Como foi possível conceber, elaborar e sustentar ininterruptamente por mais de uma década esse programa mantido por um complexo médico-técnico-científico altamente especializado? As condições objetivas, necessárias mas não suficientes, decorreram obviamente da existência de uma biomedicina avançada no país, com numerosos laboratórios de microbiologia e ciências afins, hospitais sofisticados, universidades de primeira categoria que formaram sucessivas gerações de cientistas e uma ampla força de trabalho de profissionais de saúde. Isso num contexto, a partir dos anos 1930, em que as forças nacionalistas, racistas e militaristas do país começaram a ganhar o domínio do Estado contra as correntes liberais, democráticas e socialistas e a impor seu projeto expansionista com meios bélicos avançados, inicialmente sem direção certa (se para a Sibéria ou se para a China, a Ásia Oriental e o Pacífico).

O fato é que nem os políticos belicistas nem os militares comprometidos em maximizar a potência bélica ofensiva do país exigiram, solicitaram ou sequer imaginaram o programa de GB como complemento do seu armamentário. A iniciativa partiu do médico-pesquisador Shiro Ishii, um distinto especialista em hematologia e fundador de um departamento de imunologia. Levou alguns anos a convencer políticos e militares, mas finalmente conseguiu, e a partir de 1932 o programa de GB entrou em pleno funcionamento, como arma barata em termos financeiros (mas mobilizando recursos humanos preciosos) ou pelo menos altamente cost-effective, assistindo o esforço de guerra até a rendição do Japão, treze anos depois. Trata-se de mais um caso em que um importante programa de guerra científica no século XX se deveu essencialmente à iniciativa e à persuasão de cientistas, e não a políticos e militares malévolos e imaginativos, que muitas vezes foram renitentes a usar tais métodos (por inércia, conservadorismo ou falta de preparação científica).
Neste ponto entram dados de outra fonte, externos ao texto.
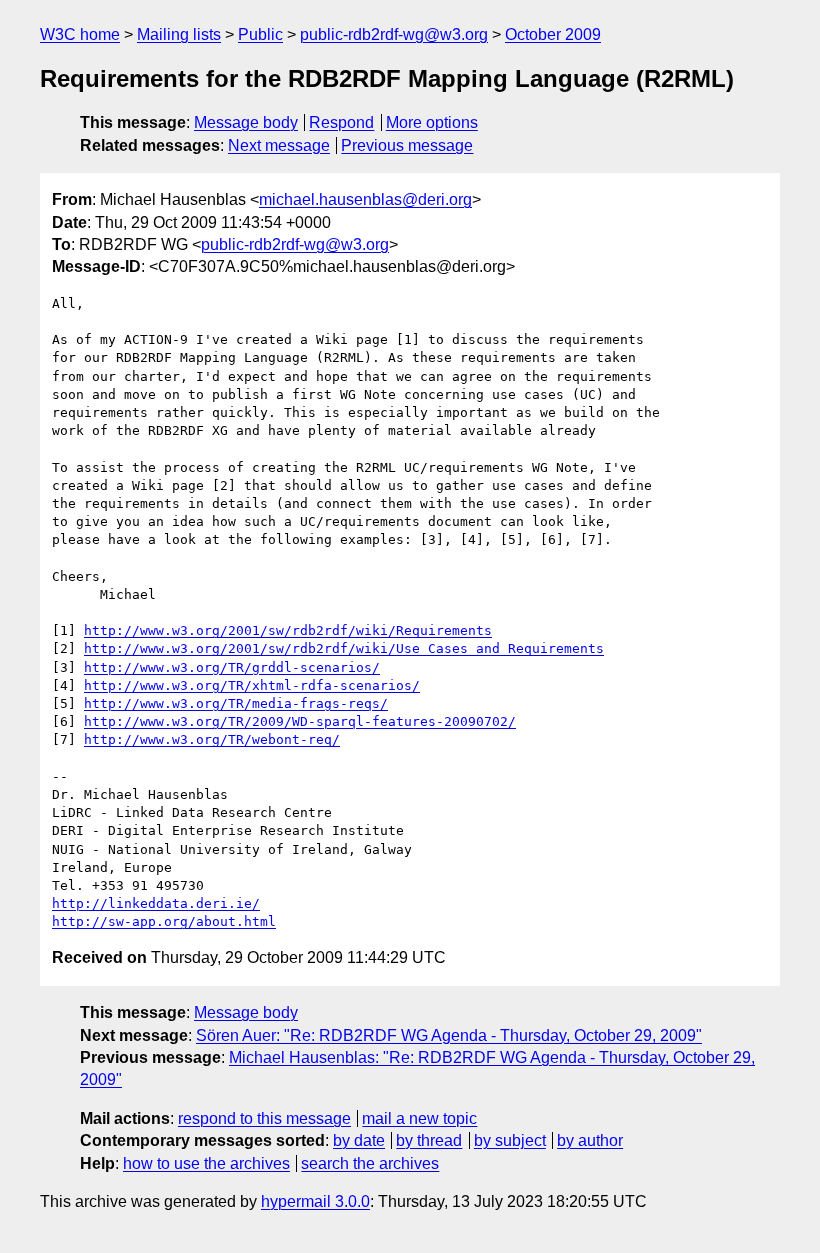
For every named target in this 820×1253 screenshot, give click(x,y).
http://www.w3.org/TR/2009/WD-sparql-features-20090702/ (300, 721)
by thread (429, 1140)
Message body (246, 122)
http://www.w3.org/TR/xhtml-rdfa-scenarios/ (252, 685)
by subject (510, 1140)
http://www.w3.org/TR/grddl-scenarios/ (232, 667)
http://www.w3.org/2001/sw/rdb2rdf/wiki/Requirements (288, 630)
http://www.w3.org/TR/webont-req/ (212, 739)
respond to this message (264, 1118)
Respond (341, 122)
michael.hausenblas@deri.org (365, 199)
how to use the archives (206, 1163)
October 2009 (553, 34)
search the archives (370, 1163)
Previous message (407, 145)
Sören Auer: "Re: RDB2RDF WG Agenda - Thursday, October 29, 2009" (449, 1035)
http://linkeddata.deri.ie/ (156, 903)
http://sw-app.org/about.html (164, 921)
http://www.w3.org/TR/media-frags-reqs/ (236, 703)
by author (590, 1140)
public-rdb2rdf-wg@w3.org (394, 34)
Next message (279, 145)
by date (359, 1140)
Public (260, 34)
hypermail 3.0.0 (315, 1201)
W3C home (80, 34)
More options (432, 122)
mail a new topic (419, 1118)
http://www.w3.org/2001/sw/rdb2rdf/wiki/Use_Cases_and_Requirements (344, 648)
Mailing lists (179, 34)
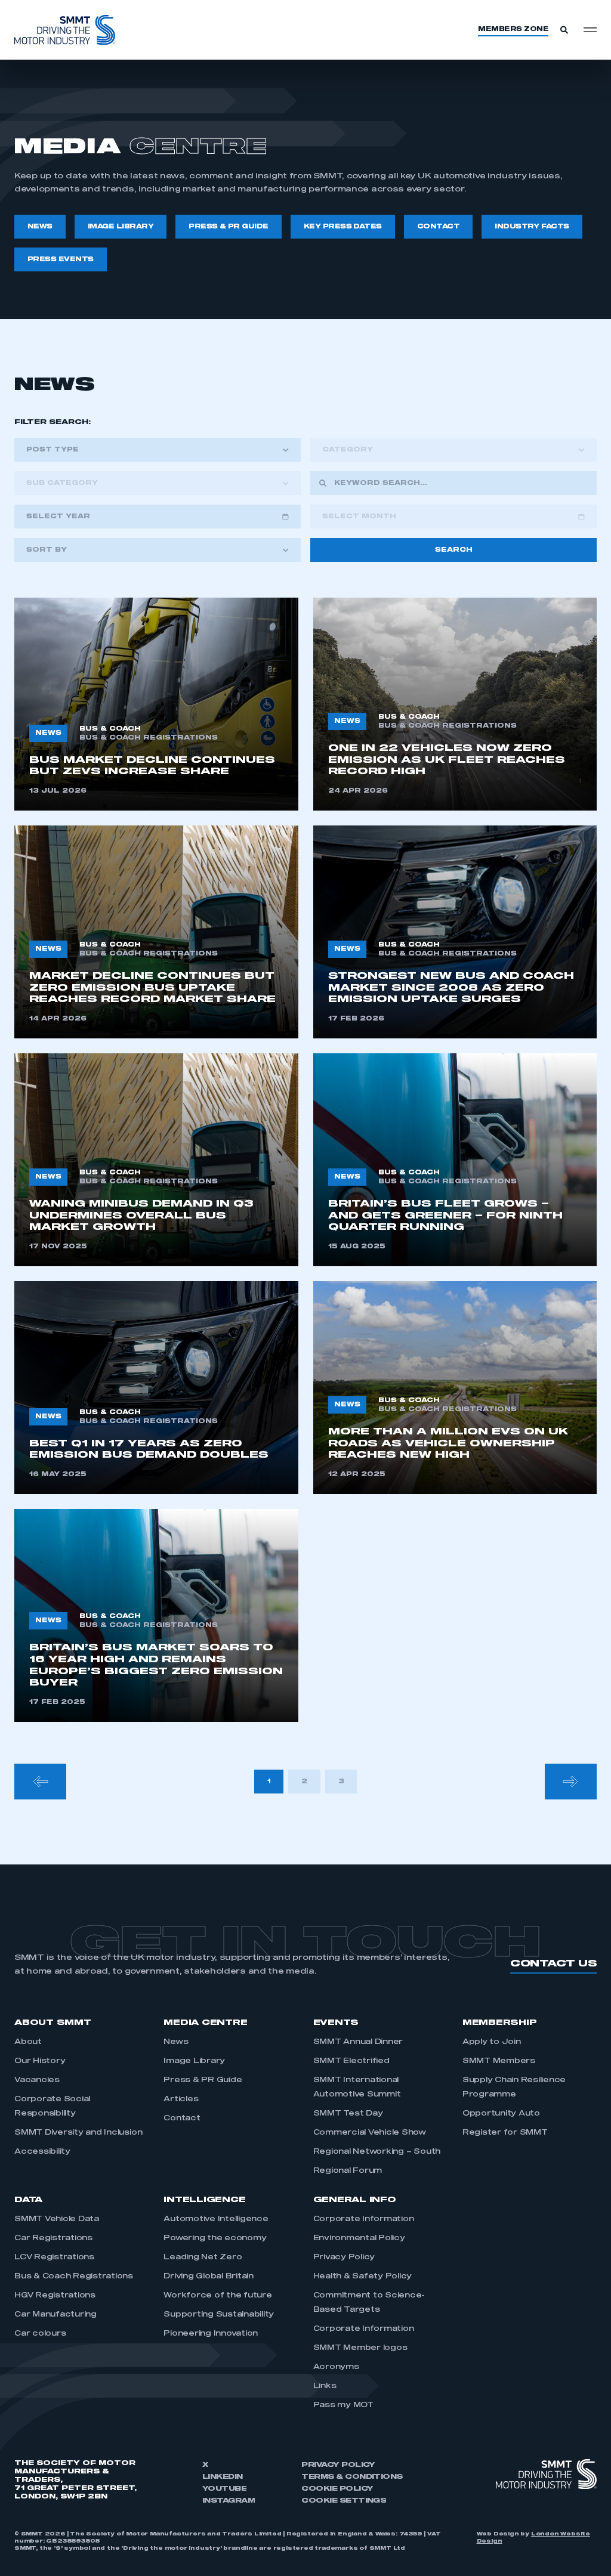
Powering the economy (214, 2238)
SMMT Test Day (348, 2113)
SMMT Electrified (351, 2061)
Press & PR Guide (202, 2080)
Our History (39, 2061)
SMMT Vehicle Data (56, 2219)
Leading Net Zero (202, 2257)
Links (325, 2386)
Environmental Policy (359, 2238)
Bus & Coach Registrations (73, 2276)
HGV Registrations (54, 2295)
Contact (181, 2118)
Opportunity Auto (501, 2113)
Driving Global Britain (208, 2276)
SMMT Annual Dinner (358, 2042)
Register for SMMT (505, 2132)
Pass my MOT (343, 2405)
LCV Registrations (54, 2257)
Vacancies (37, 2080)
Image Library (194, 2061)
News (175, 2042)
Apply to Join (491, 2042)
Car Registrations (53, 2238)
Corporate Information (363, 2219)
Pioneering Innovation (211, 2333)
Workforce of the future (217, 2295)
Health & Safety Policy (362, 2276)
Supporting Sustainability (218, 2314)
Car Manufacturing (55, 2314)
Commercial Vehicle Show (369, 2132)
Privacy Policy (344, 2257)
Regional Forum (347, 2171)
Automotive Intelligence (215, 2219)
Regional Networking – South (377, 2152)
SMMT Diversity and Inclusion (78, 2132)
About (28, 2042)
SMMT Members (498, 2061)
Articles (180, 2099)
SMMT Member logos (360, 2348)
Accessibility (42, 2152)
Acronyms (336, 2367)
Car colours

Outros exemplos notáveis de "oferta" científica de novas modalidades de guerra aos políticos e militares podem ser listados brevemente: a iniciativa do químico Franz Haber de convencer o alto comando alemão a introduzir o programa de guerra química, com o lançamento de gases venenosos em grande escala nos campos de batalha; a iniciativa de físicos como Leo Szilard de tentar convencer o presidente Roosevelt da necessidade da construção de armas atômicas pelos Estados Unidos, tendo como intermediário o máximo expoente da comunidade científica, Albert Einstein (os físicos em questão tinham, é verdade, razões fortíssimas, embora estivessem enganados a respeito do programa nuclear para fins bélicos da Alemanha, que nunca esteve próximo do sucesso); a iniciativa de Edward Teller de convencer as autoridades norte-americanas do imperativo da construção da bomba de hidrogênio, contra o consenso dos seus colegas da física atômica e antigos colaboradores no Projeto Manhattan, que nunca lhe perdoaram esse intento; a iniciativa do biólogo molecular Yuri Ovchonnikov, vice-presidente da Academia das Ciências da União Soviética, em persuadir os militares e o próprio Brejnev, secretário geral do Partido Comunista, a implantar um gigantesco programa de P&D para a preparação da guerra biológica. Como esse último exemplo é de longe o menos conhecido dos três, vale a pena acrescentar alguns dados.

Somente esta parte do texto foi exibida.